Note: This post was originally published on heap’s blog
Heap is a product analytics tool that automatically captures web and mobile behavior like page views, clicks, and taps. We’re operating at a scale of billions of events per day, which we store across a distributed Postgres cluster.
Heap’s thousands of customers can build queries in the Heap UI to answer almost any question about how users are using their product. Optimizing all of these queries across all our customers presents special challenges you wouldn’t typically encounter if you were optimizing the performance of a small set of queries within a typical app.
This post is about why this scale requires us to conduct performance experiments to optimize our SQL, and it details how we conduct those experiments.
Why it’s hard to optimize Heap queries
We want the querying experience within Heap to feel interactive, so we need most queries to return in just a few seconds. There are multiple reasons why this is particularly difficult to do with Heap queries, but the most important one is that Heap’s query builder allows customers to issue a wide variety of queries:
As you can see, we support filters, group bys, and comparing different groups of users and time periods. While using these features may only result in a small change to the SQL, it can have a big impact on performance.
Here’s a recent example of this.
One of our customers created a query that typically hits one of the millions of indexes we have across our cluster. More specifically, the query resulted in an index-only scan, a special kind of (speedy!) operation in which the database can satisfy a query with just the information that’s in the index, without having to read the table’s actual rows.
Then the user made a slight modification to their query by changing a simple value in a dropdown:
This change resulted in SQL that could not use an index-only scan, which made the query take much longer to execute.
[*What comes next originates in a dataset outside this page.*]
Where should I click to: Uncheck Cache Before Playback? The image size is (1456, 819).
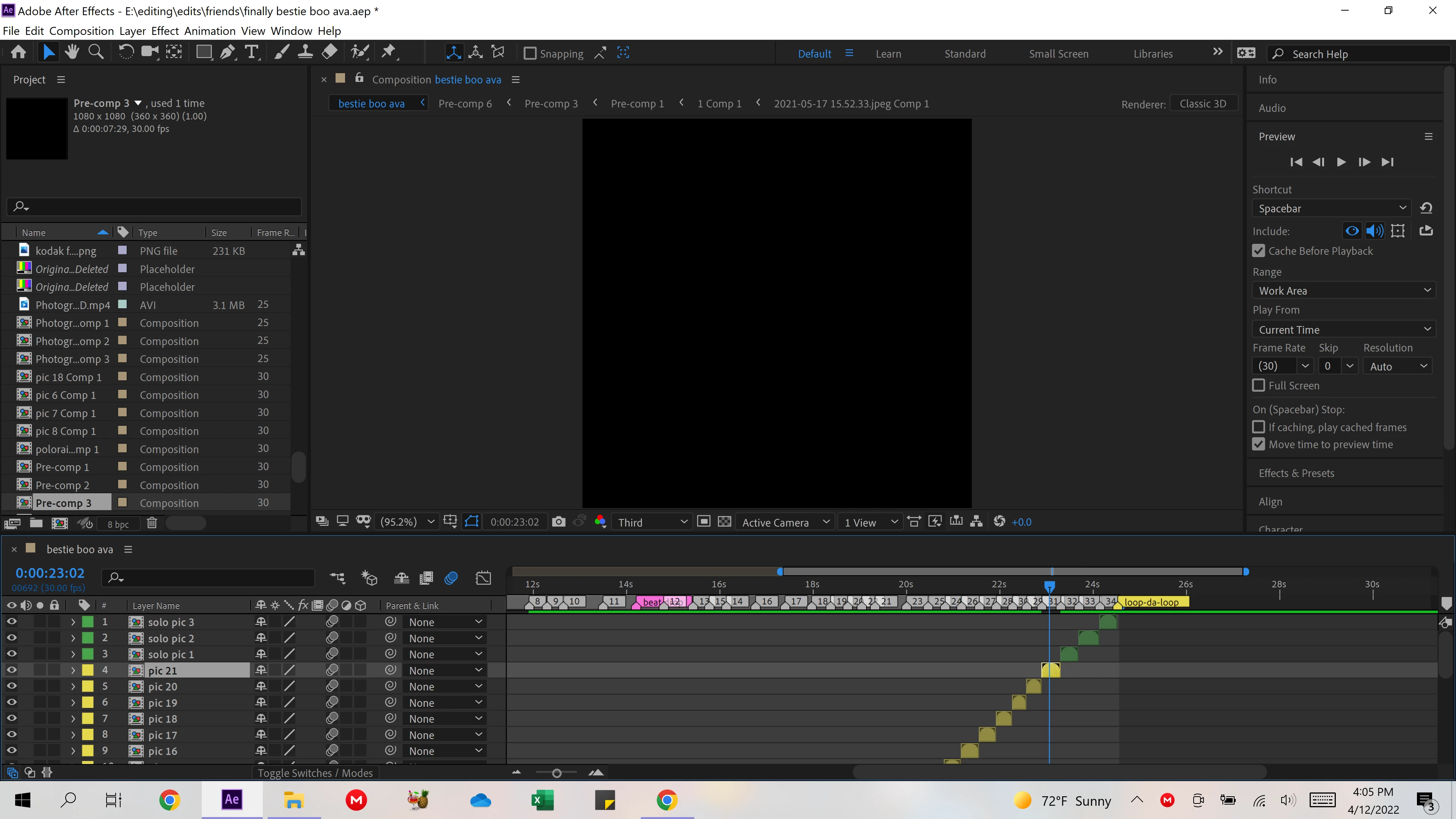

Because of the wide variety of questions customers want to ask about their data, we have many examples like this. This means that when we’re assessing the performance of a set of queries that support a new feature within Heap, we can’t simply tweak some SQL, look at a few query plans from
EXPLAIN ANALYZE, and call it a day. There may be a small, but common tweak to the query we’ve optimized that could tank the overall performance of the query. (This has happened to us multiple times.)
Here’s a histogram of some of our queries that helps show the variability of performance:
Experiments to optimize SQL
One of the things we do to combat this variability issue is to construct 95% confidence intervals around our estimates of performance. These confidence intervals help us identify the range of plausible values our p90 may take once we launch a new Heap query for all of our customers. This range takes into account the variability we introduce into our query performance by supporting a wide variety of ways customers can tweak and/or slice and dice their data.
We typically visualize new Heap query performance like this:
The width of the confidence bounds helps us see how much query performance could vary across all our customers and across all the various tweaks they make to their queries.
To test if a SQL change makes a query faster, we first generate experimental and control SQL for a few hundred Heap queries, which are stored as JSON. Then, for each JSON query, we generate the control SQL and the experimental SQL that we hope will improve performance.
Next, we run the queries in counterbalanced order, alternating which SQL statement gets run first for a particular JSON query. For example, given JSON queries A and B, we’d run our queries in the following order:
- Control SQL for Query A
- Experimental SQL for Query A
- Experimental SQL for Query B
- Control SQL for Query B
We do this control for the effect of caching. If experimental SQL is always run after the control SQL for all queries, the experimental SQL may look faster merely because those queries benefit from caching.
Why run experimental and control SQL on the same queries instead of a true experiment where we randomly assign queries to experimental and control groups? Because of the variability of query performance, a randomized experiment would require us to have a large sample of queries, which slows down the speed with which we can conduct experiments and puts additional load on our systems.
Once we’ve executed these queries, we plot the performance estimates with confidence intervals of the experimental and control queries.
The plot looks like this:
If the confidence intervals of the queries don’t overlap (as in the above picture), we can have some confidence that we’ve actually improved performance with our tweak.
Here’s a recap of the above process as a sequence diagram:
I’d like to thank John Krauss for his help with reviewing early drafts of this post.